The federal government of Nigeria, through the Chief Superintendent of Customs, Department of Excise, Free Trade Zone and Industrial Incentives, Mr Dennis Ituma, has announced the implementation of a N10 per litre sugar tax on sugar-sweetened drinks.

Driving the news
The policy, which was signed into law by Nigeria’s President Muhammadu Buhari on December 31, 2021, alongside the 2022 Appropriation Bill, aims at reducing the spread of non-communicable diseases. 

What they are saying 

  • According to the Customs Boss, Mr Dennis Ituma, the federal government started taxing Sugar-Sweetened Beverages (SSBs) from June 1st. 
  • Mr Ituma said “previously both SSBs, alcoholic drinks and tobacco were all taxed until 2009 when SSBs was removed from taxable beverages. “Only alcoholic drinks and tobacco generates N414 billion, SSBs will further increase the revenue generated from drinks.”
::::
- **Exercise requirements**:
(A) Update the passage on Nigeria's sugar tax starting with "The federal government of" and going on through "from June 1st.", changing "non-communicable diseases" to "diet-related illnesses".
(B) According to the passage on Nigeria's sugar tax, on what date did President Muhammadu Buhari sign the policy into law?

- **Extracted information**:
::::
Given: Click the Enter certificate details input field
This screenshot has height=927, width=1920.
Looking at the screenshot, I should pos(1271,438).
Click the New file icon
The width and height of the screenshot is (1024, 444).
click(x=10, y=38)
::::
- **Your written answers**:
(A)
The federal government of Nigeria, through the Chief Superintendent of Customs, Department of Excise, Free Trade Zone and Industrial Incentives, Mr Dennis Ituma, has announced the implementation of a N10 per litre sugar tax on sugar-sweetened drinks.

Driving the news
The policy, which was signed into law by Nigeria’s President Muhammadu Buhari on December 31, 2021, alongside the 2022 Appropriation Bill, aims at reducing the spread of diet-related illnesses. 

What they are saying 

  • According to the Customs Boss, Mr Dennis Ituma, the federal government started taxing Sugar-Sweetened Beverages (SSBs) from June 1st.

(B) December 31, 2021